For black individuals, including those with diabetes, calcium channel blockers and thiazide-type diuretics are recommended as first-line therapy.

For those with chronic kidney disease, regardless of race or diabetes status, initial or add-on therapy should include an ACE inhibitor or an ARB to improve renal outcomes.

The updated recommendations also include a treatment algorithm to provide guidance for combining and adjusting doses of the various drugs. However, the panelists emphasized "these recommendations are not a substitute for clinical judgment, and decisions about care must carefully consider and incorporate the clinical characteristics and circumstances of each individual patient." 

The new JNC 8 guidelines do not include recommendations on several important issues covered in the JNC7, including definitions of pre-hypertension and hypertension, BP measurement, patient evaluation, secondary hypertension, adherence to treatment regimens, resistant hypertension and lifestyle interventions. The panel did note that it supports recently recommended lifestyle interventions from the AHA.
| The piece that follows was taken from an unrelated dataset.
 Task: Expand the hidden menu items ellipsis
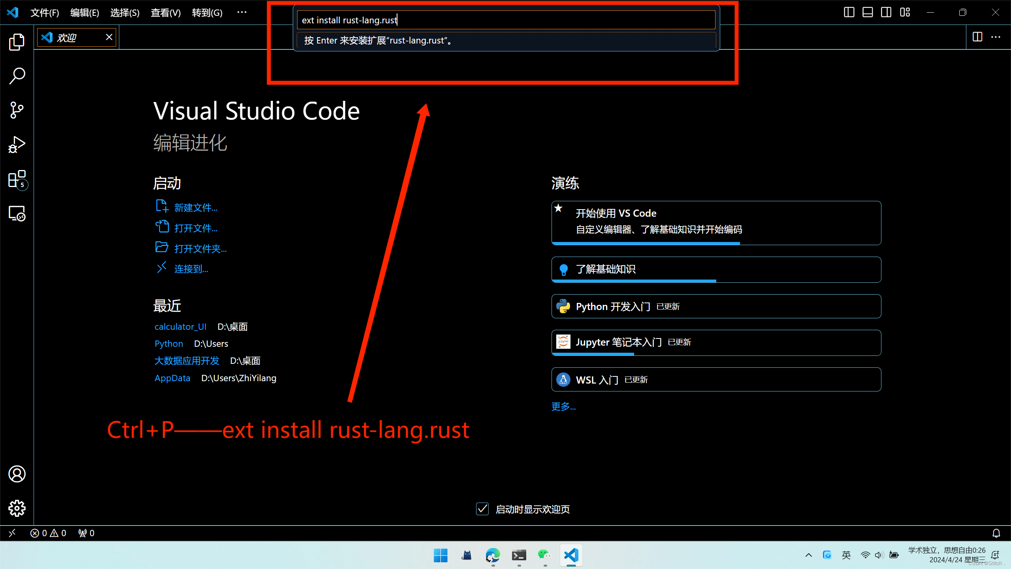[x=242, y=12]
"There is an important need to create a national consensus group to draft an updated comprehensive practice guideline that would harmonize the hypertension guideline with other cardiovascular risk guidelines and recommendations, thereby resulting in a more coherent overall cardiovascular prevention strategy," Peterson and colleagues wrote in their editorial.

References

  1. James P et al. JAMA. 2013; doi: 10.1001/jama.2013.284427.
  2. Peterson E et al. JAMA. 2013; doi: 10.1001/jama.2013.284430.